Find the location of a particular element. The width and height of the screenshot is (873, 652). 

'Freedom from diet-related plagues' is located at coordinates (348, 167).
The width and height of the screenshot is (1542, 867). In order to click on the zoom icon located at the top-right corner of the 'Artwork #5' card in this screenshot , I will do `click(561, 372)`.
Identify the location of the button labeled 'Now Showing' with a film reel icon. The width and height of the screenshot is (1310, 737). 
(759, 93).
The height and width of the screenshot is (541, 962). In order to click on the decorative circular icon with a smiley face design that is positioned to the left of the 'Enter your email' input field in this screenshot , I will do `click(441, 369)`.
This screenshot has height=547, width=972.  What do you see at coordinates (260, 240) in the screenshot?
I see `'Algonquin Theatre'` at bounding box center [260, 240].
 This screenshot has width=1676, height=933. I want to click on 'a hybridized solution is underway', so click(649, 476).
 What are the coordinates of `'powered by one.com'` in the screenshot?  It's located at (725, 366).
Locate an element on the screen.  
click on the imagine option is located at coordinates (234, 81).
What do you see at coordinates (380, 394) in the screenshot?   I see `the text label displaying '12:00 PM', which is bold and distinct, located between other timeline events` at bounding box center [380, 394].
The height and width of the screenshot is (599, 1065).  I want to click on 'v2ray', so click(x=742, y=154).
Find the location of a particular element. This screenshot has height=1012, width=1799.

----

*STATED PROBLEM*
Output these lines as a JSON list of strings, with one string for each line and any blank lines omitted.

*EXERCISE OUTPUT*
[
  "Find the location of a particular element. The width and height of the screenshot is (873, 652). ",
  "'Freedom from diet-related plagues' is located at coordinates (348, 167).",
  "The width and height of the screenshot is (1542, 867). In order to click on the zoom icon located at the top-right corner of the 'Artwork #5' card in this screenshot , I will do `click(561, 372)`.",
  "Identify the location of the button labeled 'Now Showing' with a film reel icon. The width and height of the screenshot is (1310, 737). ",
  "(759, 93).",
  "The height and width of the screenshot is (541, 962). In order to click on the decorative circular icon with a smiley face design that is positioned to the left of the 'Enter your email' input field in this screenshot , I will do `click(441, 369)`.",
  "This screenshot has height=547, width=972.  What do you see at coordinates (260, 240) in the screenshot?",
  "I see `'Algonquin Theatre'` at bounding box center [260, 240].",
  " This screenshot has width=1676, height=933. I want to click on 'a hybridized solution is underway', so click(649, 476).",
  " What are the coordinates of `'powered by one.com'` in the screenshot?  It's located at (725, 366).",
  "Locate an element on the screen.  ",
  "click on the imagine option is located at coordinates (234, 81).",
  "What do you see at coordinates (380, 394) in the screenshot?   I see `the text label displaying '12:00 PM', which is bold and distinct, located between other timeline events` at bounding box center [380, 394].",
  "The height and width of the screenshot is (599, 1065).  I want to click on 'v2ray', so click(x=742, y=154).",
  "Find the location of a particular element. This screenshot has height=1012, width=1799."
]